*** Block opens ***

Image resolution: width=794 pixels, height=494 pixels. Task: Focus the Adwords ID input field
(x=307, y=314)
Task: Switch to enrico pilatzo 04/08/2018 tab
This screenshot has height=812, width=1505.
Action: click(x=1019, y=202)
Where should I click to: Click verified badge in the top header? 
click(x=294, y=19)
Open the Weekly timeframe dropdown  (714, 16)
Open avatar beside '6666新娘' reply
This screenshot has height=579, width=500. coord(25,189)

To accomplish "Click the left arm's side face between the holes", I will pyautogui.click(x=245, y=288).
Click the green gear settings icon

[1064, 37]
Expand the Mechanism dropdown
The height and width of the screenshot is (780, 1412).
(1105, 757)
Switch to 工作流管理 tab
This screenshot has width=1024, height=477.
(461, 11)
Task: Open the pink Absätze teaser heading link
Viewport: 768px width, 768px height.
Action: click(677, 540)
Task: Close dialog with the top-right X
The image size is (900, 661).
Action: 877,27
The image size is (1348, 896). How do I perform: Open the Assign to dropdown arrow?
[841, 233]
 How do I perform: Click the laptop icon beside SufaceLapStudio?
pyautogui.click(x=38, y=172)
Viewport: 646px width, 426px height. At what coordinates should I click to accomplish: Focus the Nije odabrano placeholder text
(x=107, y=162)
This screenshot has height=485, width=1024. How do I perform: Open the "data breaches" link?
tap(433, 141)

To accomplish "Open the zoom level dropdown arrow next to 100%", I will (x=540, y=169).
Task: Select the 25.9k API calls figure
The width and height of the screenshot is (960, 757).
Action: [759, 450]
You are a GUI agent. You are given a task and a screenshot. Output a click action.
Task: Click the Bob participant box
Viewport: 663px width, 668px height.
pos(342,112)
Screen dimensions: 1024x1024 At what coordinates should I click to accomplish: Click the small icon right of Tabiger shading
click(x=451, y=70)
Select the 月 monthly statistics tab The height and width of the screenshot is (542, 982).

*** Block closes ***

### Task item
The data above should be duplicated exactly and completely.

### Written reply
Image resolution: width=794 pixels, height=494 pixels. Task: Focus the Adwords ID input field
(x=307, y=314)
Task: Switch to enrico pilatzo 04/08/2018 tab
This screenshot has height=812, width=1505.
Action: click(x=1019, y=202)
Where should I click to: Click verified badge in the top header? 
click(x=294, y=19)
Open the Weekly timeframe dropdown  (714, 16)
Open avatar beside '6666新娘' reply
This screenshot has height=579, width=500. coord(25,189)

To accomplish "Click the left arm's side face between the holes", I will pyautogui.click(x=245, y=288).
Click the green gear settings icon

[1064, 37]
Expand the Mechanism dropdown
The height and width of the screenshot is (780, 1412).
(1105, 757)
Switch to 工作流管理 tab
This screenshot has width=1024, height=477.
(461, 11)
Task: Open the pink Absätze teaser heading link
Viewport: 768px width, 768px height.
Action: click(677, 540)
Task: Close dialog with the top-right X
The image size is (900, 661).
Action: 877,27
The image size is (1348, 896). How do I perform: Open the Assign to dropdown arrow?
[841, 233]
 How do I perform: Click the laptop icon beside SufaceLapStudio?
pyautogui.click(x=38, y=172)
Viewport: 646px width, 426px height. At what coordinates should I click to accomplish: Focus the Nije odabrano placeholder text
(x=107, y=162)
This screenshot has height=485, width=1024. How do I perform: Open the "data breaches" link?
tap(433, 141)

To accomplish "Open the zoom level dropdown arrow next to 100%", I will (x=540, y=169).
Task: Select the 25.9k API calls figure
The width and height of the screenshot is (960, 757).
Action: [759, 450]
You are a GUI agent. You are given a task and a screenshot. Output a click action.
Task: Click the Bob participant box
Viewport: 663px width, 668px height.
pos(342,112)
Screen dimensions: 1024x1024 At what coordinates should I click to accomplish: Click the small icon right of Tabiger shading
click(x=451, y=70)
Select the 月 monthly statistics tab The height and width of the screenshot is (542, 982).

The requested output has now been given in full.